Maria-Florina Balcan


Maria-Florina Balcan is a Romanian-American computer scientist whose research concerns algorithms for machine learning, including active learning and kernel methods, and algorithmic game theory, including random-sampling mechanisms and envy-free pricing. She is an associate professor of computer science at Carnegie Mellon University.

Education and career

Balcan is originally from Romania, and earned a bachelor's degree in 2000 from the University of Bucharest, earning summa cum laude honors with a double major in mathematics and computer science. She continued at the University of Bucharest for a master's degree in computer science in 2002, and then earned a Ph.D. in computer science in 2008 from Carnegie Mellon University.

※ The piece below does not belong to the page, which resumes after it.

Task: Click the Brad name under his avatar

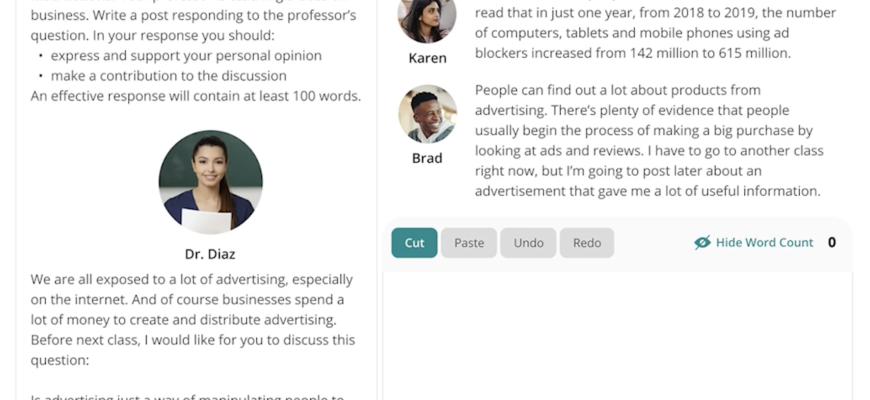Action: [427, 158]
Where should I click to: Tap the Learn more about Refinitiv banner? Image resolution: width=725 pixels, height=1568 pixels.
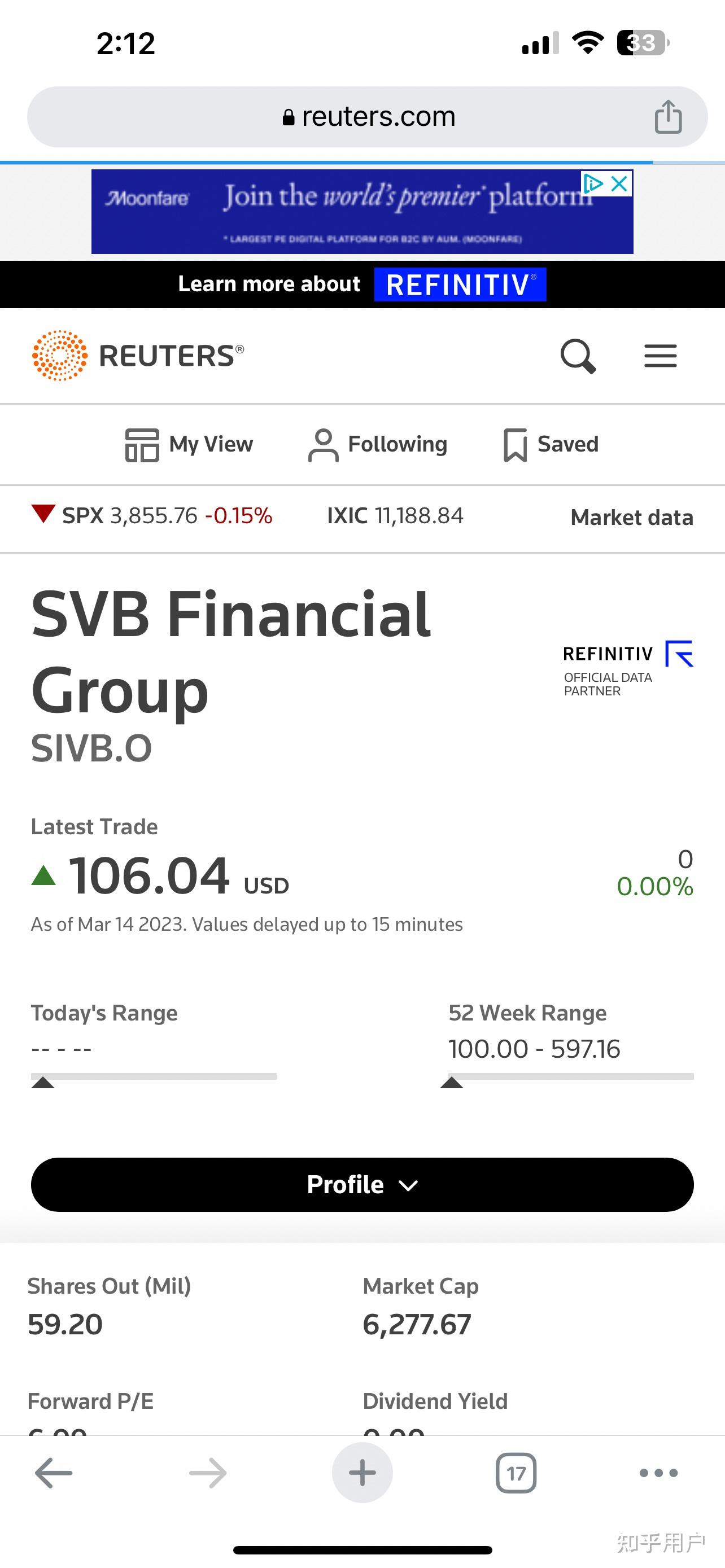(x=362, y=284)
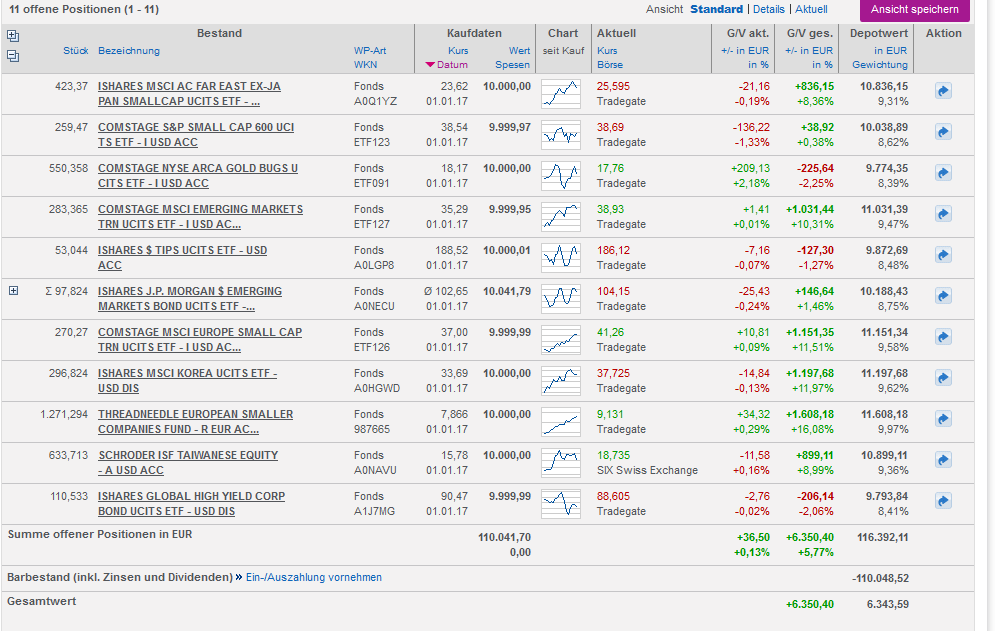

Her dissertation, New Theoretical Frameworks for Machine Learning, was supervised by Avrim Blum.
After working as a postdoctoral researcher at Microsoft Research New England, she became an assistant professor in the Georgia Institute of Technology College of Computing in 2009. She returned to Carnegie Mellon as a tenured faculty member in 2014.

Service

Balcan was program committee co-chair for three major machine learning conferences, COLT 2014, ICML 2016, and NeurIPS 2020. She is the general chair for ICML 2021.

Recognition

Balcan is a Microsoft Faculty Fellow, a Sloan Research Fellow and a Kavli Frontiers of Science Fellow. She was the 2019 winner of the Grace Murray Hopper Award of the Association for Computing Machinery, for her "foundational and breakthrough contributions to minimally-supervised learning".